▸ Brief: Quote the lines below exactly as they appear, leaving out the pictures.

== Information supplied ==

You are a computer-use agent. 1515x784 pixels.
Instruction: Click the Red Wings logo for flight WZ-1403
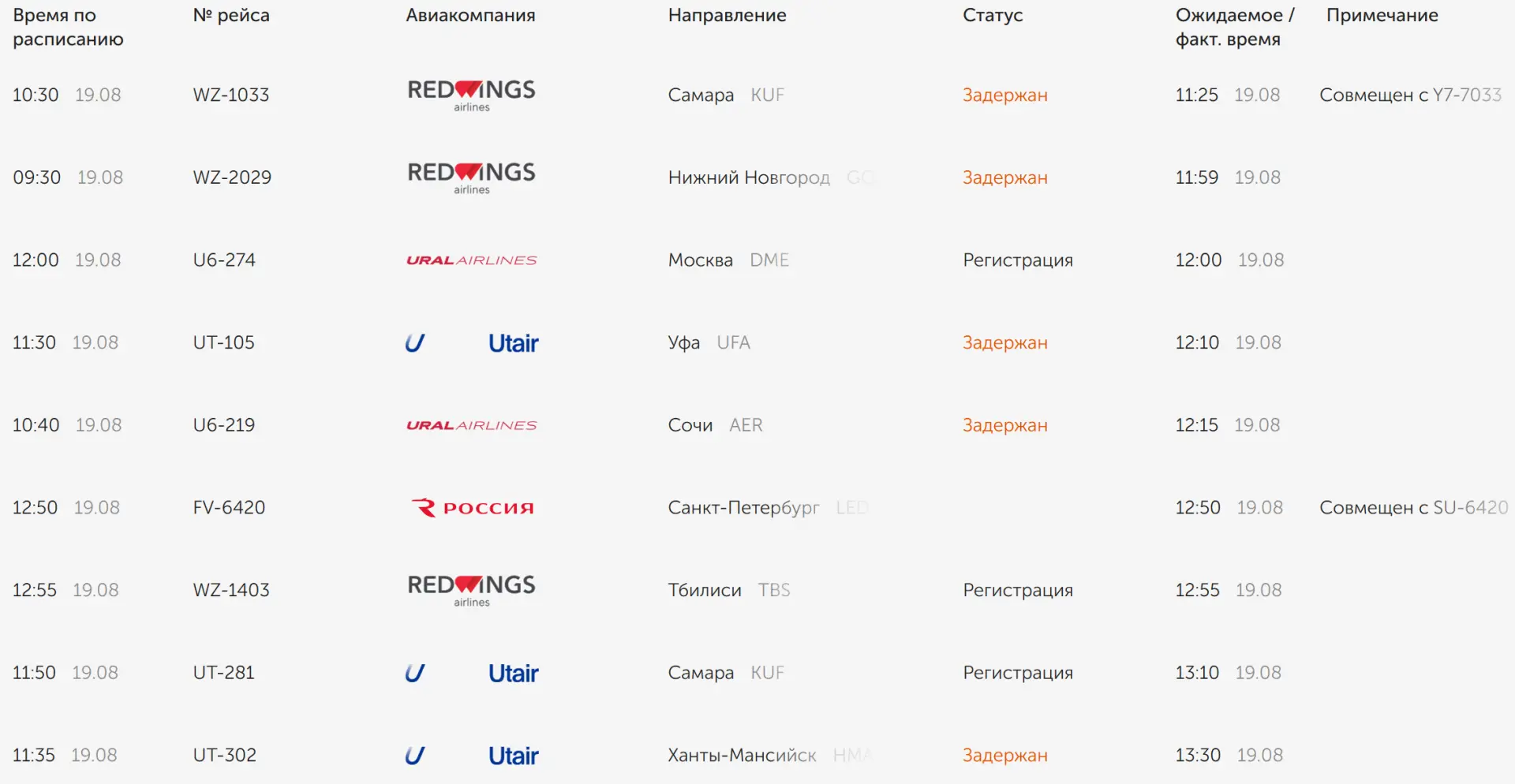click(471, 590)
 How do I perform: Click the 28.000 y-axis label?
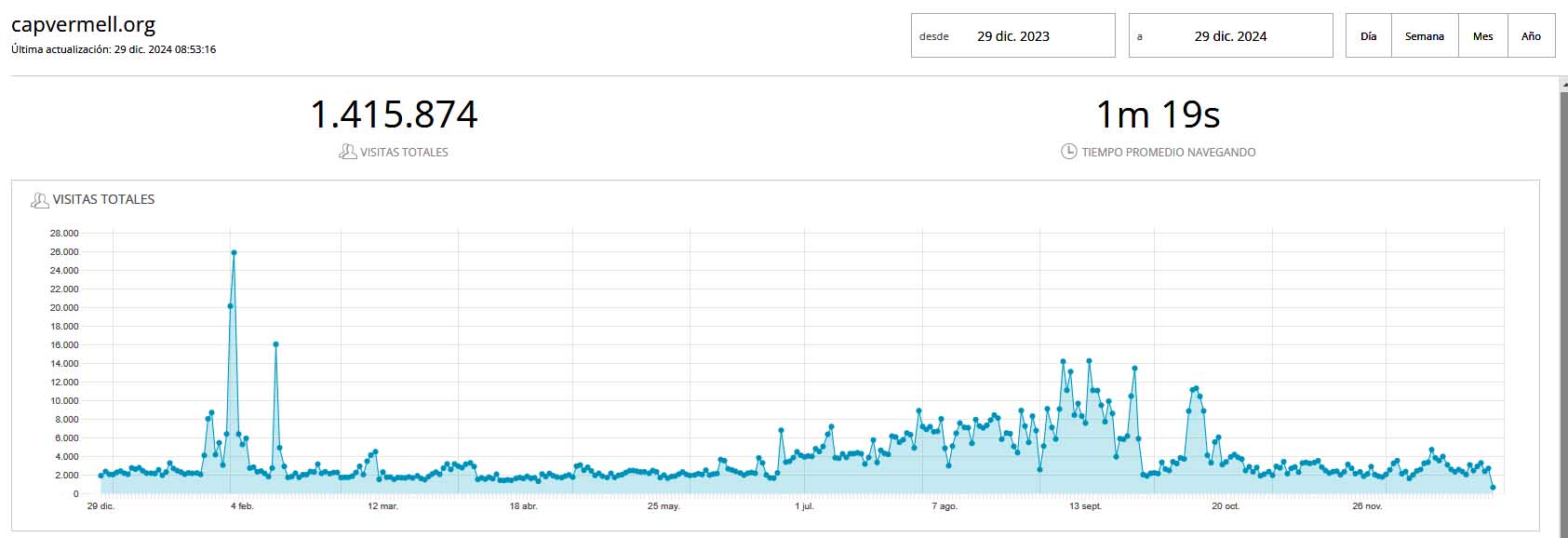[x=64, y=233]
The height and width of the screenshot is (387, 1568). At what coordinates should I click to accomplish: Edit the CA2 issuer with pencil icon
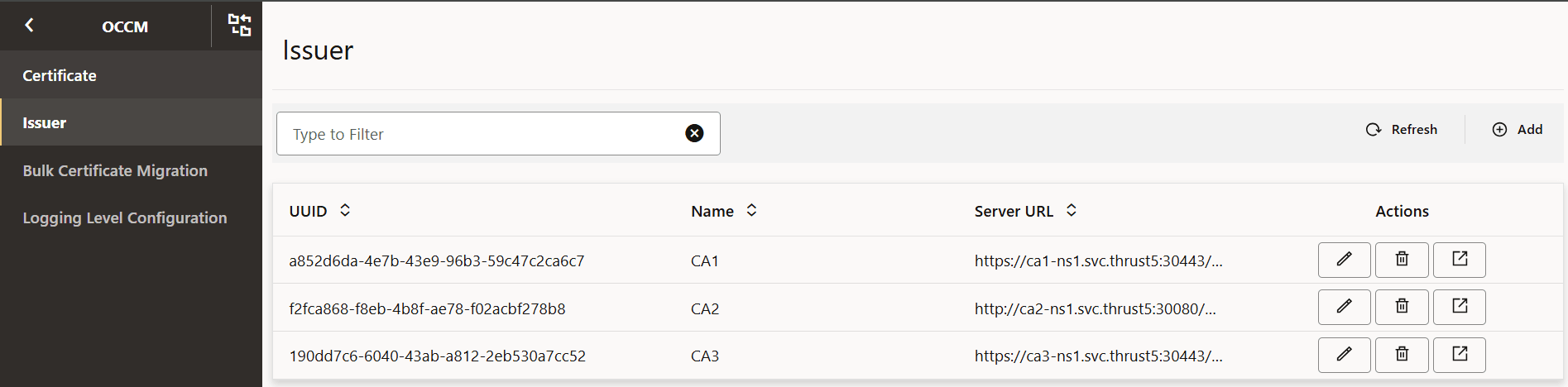pos(1344,307)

===

▸ Solution for this problem:
You are a computer-use agent. 1515x784 pixels.
Instruction: Click the Red Wings logo for flight WZ-1403
click(471, 590)
 How do I perform: Click the 28.000 y-axis label?
[x=64, y=233]
The height and width of the screenshot is (387, 1568). At what coordinates should I click to accomplish: Edit the CA2 issuer with pencil icon
pos(1344,307)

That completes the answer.